"You learn to cook so that you don't have to be a slave to recipes. You get what's in season and you know what to do with it."
I always recommend that people learn how to cook, not learn how to make recipes.
When you know how to pan-fry a chicken breast, you also know how to pan-fry a piece of steak, a duck breast, a pork chop, a piece of fish, and so on. Of course, there are going to be variations in cooking times between ingredients, which comes through practice.
Since pan-frying (and pan-roasting) is my most commonly used technique for cooking, I’m a fan of this being the first one you learn and master.

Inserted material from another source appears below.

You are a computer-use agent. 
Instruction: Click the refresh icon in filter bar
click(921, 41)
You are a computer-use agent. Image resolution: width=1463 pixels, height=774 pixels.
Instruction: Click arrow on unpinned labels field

There are a couple things that most people get wrong when cooking food in a pan on the stove. First, always preheat the pan. Never put cold ingredients in a hot pan. Second, always let your ingredients temper and come to room temperature (especially steak). Third, season ingredients before putting them in pan, half-way through coking, and a bit to finish. That’s how you build flavor.
The Pan-Frying/Pan-Roasting Technique:
1. Preheat pan on stove
2. Add cooking oil and let coat pan (pastured butter, coconut/MCT oil, ghee, lard, tallow)
3. Season both sides of ingredient
4. Carefully place into pan away from you
5. Let cook and develop a “crust” (color = flavor)
6. Flip. *If item sticks, let it go a bit longer until you can shake pan and it releases from pan.
7. Let other side cook until crust is formed.
8. If ingredient is cooked-through, you can let rest for a minute or two and service. If ingredient needs more cooking, place entire pan in 350 oven until finished
Serve and enjoy.
This technique can be used to cook any ingredient. There are many nuances from ingredient to ingredient, which you will learn the more you experiment with ingredients.
After you get the hang of this technique, learn how to make a pan sauce. These two techniques can change your life.
Start with chicken then try steak and fish. After that, experiment with vegetables, sweet potatoes (cubed or sliced thin), squash, whatever. One tip is use small dice or thinly sliced ingredients that will finish cooking through after a few minutes on each side. Again, this will come with experience and practice.
Get in the kitchen and start pan-frying!